** BEGIN **

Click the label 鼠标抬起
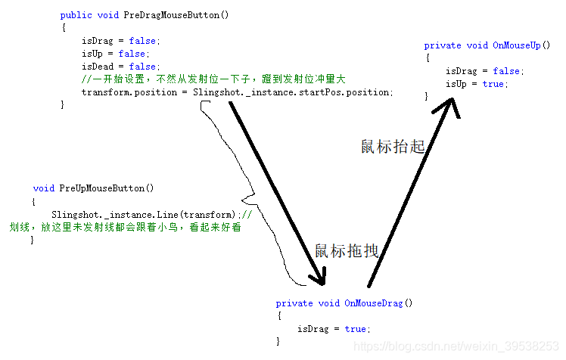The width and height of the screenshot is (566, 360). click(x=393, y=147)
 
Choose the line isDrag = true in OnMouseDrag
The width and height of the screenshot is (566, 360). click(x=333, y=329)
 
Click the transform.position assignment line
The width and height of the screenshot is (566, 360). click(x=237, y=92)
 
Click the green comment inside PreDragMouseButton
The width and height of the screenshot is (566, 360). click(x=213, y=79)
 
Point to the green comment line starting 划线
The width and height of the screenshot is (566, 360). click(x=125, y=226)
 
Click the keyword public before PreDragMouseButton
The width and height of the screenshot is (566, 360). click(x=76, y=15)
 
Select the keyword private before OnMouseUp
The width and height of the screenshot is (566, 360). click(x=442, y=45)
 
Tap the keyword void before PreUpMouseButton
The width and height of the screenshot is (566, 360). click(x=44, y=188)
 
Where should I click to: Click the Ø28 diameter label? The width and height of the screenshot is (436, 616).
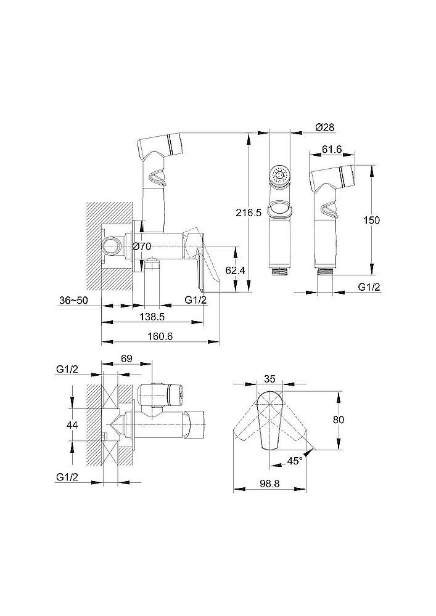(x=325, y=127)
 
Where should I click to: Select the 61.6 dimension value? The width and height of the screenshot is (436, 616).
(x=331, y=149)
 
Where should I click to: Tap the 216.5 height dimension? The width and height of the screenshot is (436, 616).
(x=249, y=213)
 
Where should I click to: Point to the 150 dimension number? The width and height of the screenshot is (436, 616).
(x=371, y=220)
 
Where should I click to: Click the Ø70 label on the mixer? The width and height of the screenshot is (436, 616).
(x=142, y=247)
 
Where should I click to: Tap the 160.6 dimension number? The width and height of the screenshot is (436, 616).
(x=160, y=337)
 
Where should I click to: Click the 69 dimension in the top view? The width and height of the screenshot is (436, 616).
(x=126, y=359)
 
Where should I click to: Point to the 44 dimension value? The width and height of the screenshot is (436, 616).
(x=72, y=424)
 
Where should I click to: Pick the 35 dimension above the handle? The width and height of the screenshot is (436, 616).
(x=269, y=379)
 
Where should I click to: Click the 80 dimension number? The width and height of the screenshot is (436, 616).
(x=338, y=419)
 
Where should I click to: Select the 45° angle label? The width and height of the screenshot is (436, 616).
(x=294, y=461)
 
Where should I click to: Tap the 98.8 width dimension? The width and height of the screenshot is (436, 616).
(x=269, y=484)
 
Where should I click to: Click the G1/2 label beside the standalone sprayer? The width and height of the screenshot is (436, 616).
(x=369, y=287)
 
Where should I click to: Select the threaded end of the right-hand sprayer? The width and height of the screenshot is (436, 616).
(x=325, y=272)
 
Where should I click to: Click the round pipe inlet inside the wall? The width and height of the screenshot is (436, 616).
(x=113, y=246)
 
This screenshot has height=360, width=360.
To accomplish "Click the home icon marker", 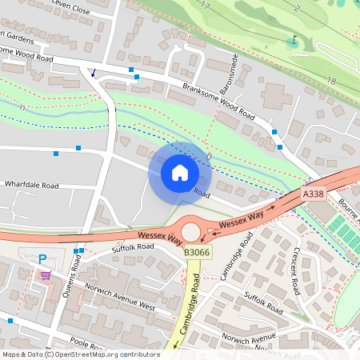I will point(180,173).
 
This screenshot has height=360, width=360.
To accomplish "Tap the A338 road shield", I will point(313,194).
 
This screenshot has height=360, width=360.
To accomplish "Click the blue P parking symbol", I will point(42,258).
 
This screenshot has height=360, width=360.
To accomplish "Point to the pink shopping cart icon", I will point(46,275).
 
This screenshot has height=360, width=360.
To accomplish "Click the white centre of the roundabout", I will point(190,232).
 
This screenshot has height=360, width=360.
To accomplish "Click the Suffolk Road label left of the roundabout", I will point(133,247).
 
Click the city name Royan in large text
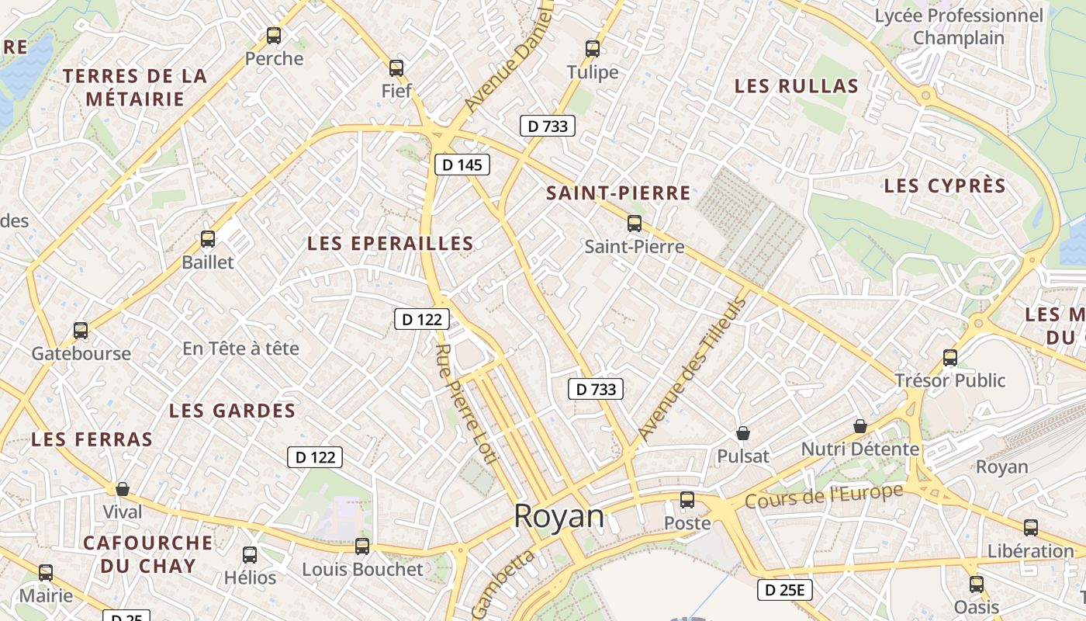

** END **

> _TO BE DONE_
Rewrite the stretch of rows from the line that contains "Click the keyword" through the line that contains "(x=269, y=484)", putting "measurement" wherever "dimension" appears and changing nothing else. Leave the pictures out.

> _WRITTEN SOLUTION_
Click the keyword public before PreDragMouseButton
The width and height of the screenshot is (566, 360). click(x=76, y=15)
 
Select the keyword private before OnMouseUp
The width and height of the screenshot is (566, 360). click(x=442, y=45)
 
Tap the keyword void before PreUpMouseButton
The width and height of the screenshot is (566, 360). click(x=44, y=188)
 
Where should I click to: Click the Ø28 diameter label? The width and height of the screenshot is (436, 616).
(x=325, y=127)
 
Where should I click to: Select the 61.6 measurement value? The width and height of the screenshot is (436, 616).
(x=331, y=149)
 
Where should I click to: Tap the 216.5 height measurement? The width and height of the screenshot is (436, 616).
(x=249, y=213)
 
Where should I click to: Point to the 150 measurement number? The width and height of the screenshot is (436, 616).
(x=371, y=220)
 
Where should I click to: Click the Ø70 label on the mixer? The width and height of the screenshot is (436, 616).
(x=142, y=247)
 
Where should I click to: Tap the 160.6 measurement number? The width and height of the screenshot is (436, 616).
(x=160, y=337)
 
Where should I click to: Click the 69 measurement in the top view? The width and height of the screenshot is (436, 616).
(x=126, y=359)
 
Where should I click to: Point to the 44 measurement value? The width and height of the screenshot is (436, 616).
(x=72, y=424)
 
Where should I click to: Pick the 35 measurement above the handle? The width and height of the screenshot is (436, 616).
(x=269, y=379)
 
Where should I click to: Click the 80 measurement number? The width and height of the screenshot is (436, 616).
(x=338, y=419)
 
Where should I click to: Select the 45° angle label? The width and height of the screenshot is (436, 616).
(x=294, y=461)
 
Where should I click to: Tap the 98.8 width measurement? The width and height of the screenshot is (436, 616).
(x=269, y=484)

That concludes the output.